Jackson told CJ that even though the co-op project could make hisplan unworkable, he held out hope that he would still get the $215,000 from Golden LEAF. In November 2002, when Golden LEAF announced the 2002 awards, Jackson’s was not among them.

The Grain Grower’s Biodiesel Proposal

CJ asked Golden LEAF officials for copies of the plan of the proposal, business plan, and all documents related to the decision to give $10 million to the growers co-op. The officials said they would turn over the documents, but as of press time, the documents had not arrived.

CJ did obtain documents from another source. Among the documents was a July 8, 2002 paper entitled “Identity-Preserved Soybean Processing Technology for the North Carolina Grain Growers Cooperative.” Frazier, Barnes & Associates, the same consulting firm that had worked for Jackson, produced it. The paper addressed only the feasibility of the co-op owning its own soybean processing plant and did not address the production of biodiesel fuel.

The author, Rod Frazier, told CJ that his firm did not have a conflict of interest in working for both Jackson and the co-op because they were distinct projects. To make sure there was not a conflict of interest, Frazier said he informed each party about the consulting work he was doing for the other.
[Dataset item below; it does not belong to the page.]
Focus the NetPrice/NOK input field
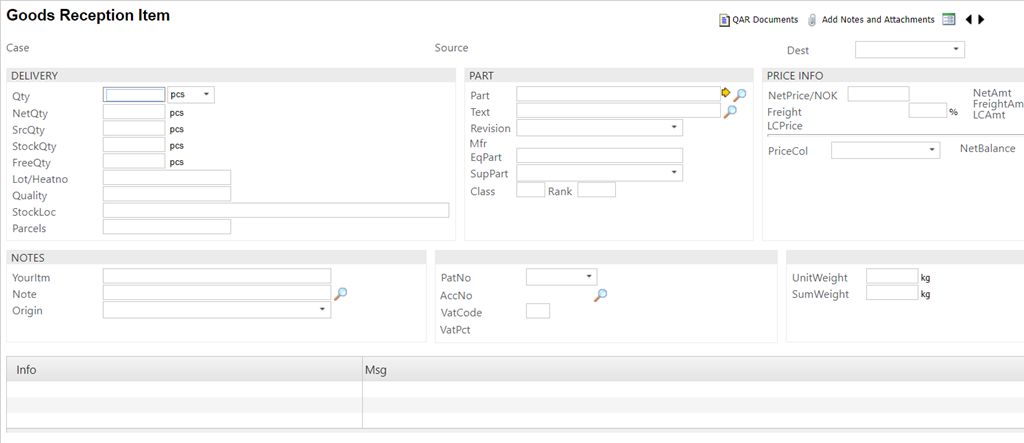1024x443 pixels. (x=878, y=94)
But to supplement the Frazier, Barnes study, the co-op hired the Independent Biodiesel Feasibility Group to perform the additional economic analysis papers to take the co-op soybean oil and enter the biodiesel production business. IBFG is a consulting group based in Missouri dedicated to the commercialization of biodiesel products.
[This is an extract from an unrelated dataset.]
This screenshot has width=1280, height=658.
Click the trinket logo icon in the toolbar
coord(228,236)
Not only would the growers co-op be competing with Jackson’s proposed biodiesel plant, the soybean processing facility would also competing with two existing businesses — a Cargill plant in Fayetteville and a Carolina Soy Products plant in Warsaw.

Biodiesel market is risky

Cargill, which has plants in Fayetteville and Raleigh, and Carolina Soy Products, which has a plant in Warsaw, produce soybean oil from raw soybeans. Crushed soybeans yield oil and meal, which is used for feed. Companies use the oil to make salad dressing and vegetable oil. It is also the preferred oil for producing biodiesel fuel. The three North Carolina plants produce a total of about 100 million gallons of soybean oil, but only half of that is refined oil, a necessary requirement for biodiesel. Jackson’s plant would require 1.6 million gallons of the 50 million currently available.
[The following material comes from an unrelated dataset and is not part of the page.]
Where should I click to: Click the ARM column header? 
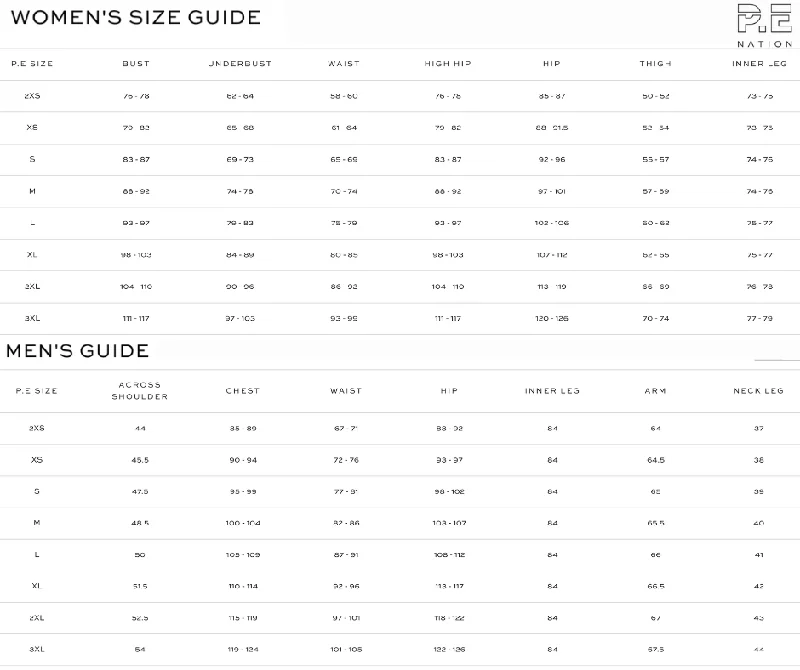coord(656,391)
The market for biodiesel fuel depends heavily on the price of soybean oil and the value of federal government subsidies to producers. Biodiesel experts told CJ that the price of a 20 percent mix of biodiesel fuel varies between 10 and 25 cents more per gallon than standard diesel fuel.

An August 2002 economic analysis prepared by IBFG for the growers co-op said, “Biodiesel pricing remains one of the most elusive data points to predict. Currently there is no reporting of biodiesel pricing; therefore estimating biodiesel price for the purposes of this analysis is an educated guess at best. Biodiesel price also has a significant impact on the economic feasibility of the biodiesel operation and the overall plant.”

While biodiesel proponents expect that Congress will approve continued subsidies for the production of biodiesel fuels, the terms, conditions, and value of the any subsidy has not been determined.

Davenport’s Response

Lawrence Davenport toldCJ that he informed other Golden LEAF board members about his brother’s association with the growers co-op prior to the award of the first grant. When asked why Golden LEAF turned down Jackson’s request, he said, “We chose to fund a big project over a little project. We want to help as many people as possible, not just one man who is just out for himself.” Davenport also acknowledged that the growers co-op does not have a finalized business plan, nor has the organization secured the remaining funds for the estimated $40 million project.

Carrington is associate publisher of Carolina Journal.